Embodiments of the disclosure also relate to an apparatus for performing the operations herein. Such a computer program is stored in a non-transitory computer readable medium. A machine-readable medium includes any mechanism for storing information in a form readable by a machine (e.g., a computer). For example, a machine-readable (e.g., computer-readable) medium includes a machine (e.g., a computer) readable storage medium (e.g., read only memory (“ROM”), random access memory (“RAM”), magnetic disk storage media, optical storage media, flash memory devices).

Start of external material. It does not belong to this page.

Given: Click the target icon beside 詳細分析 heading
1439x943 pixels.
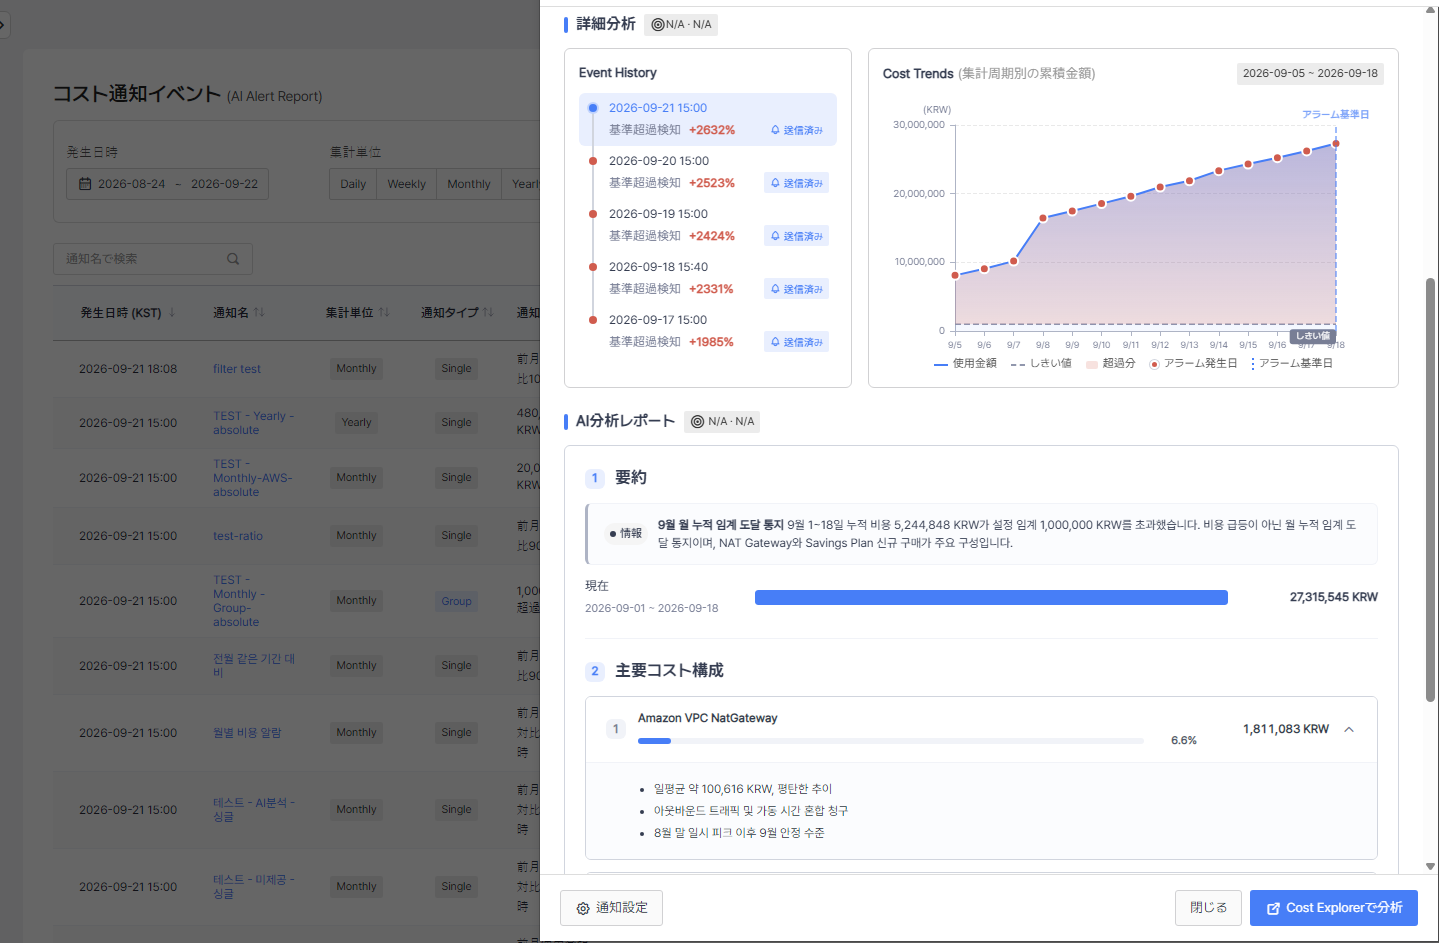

The processes or methods depicted in the preceding figures may be performed by processing logic that comprises hardware (e.g. circuitry, dedicated logic, etc.), software (e.g., embodied on a non-transitory computer readable medium), or a combination of both. Although the processes or methods are described above in terms of some sequential operations, it should be appreciated that some of the operations described may be performed in a different order. Moreover, some operations may be performed in parallel rather than sequentially.
Embodiments of the present disclosure are not described with reference to any particular programming language. It will be appreciated that a variety of programming languages may be used to implement the teachings of embodiments of the disclosure as described herein.
In the foregoing specification, embodiments of the disclosure have been described with reference to specific exemplary embodiments thereof. It will be evident that various modifications may be made thereto without departing from the broader spirit and scope of the disclosure as set forth in the following claims. The specification and drawings are, accordingly, to be regarded in an illustrative sense rather than a restrictive sense.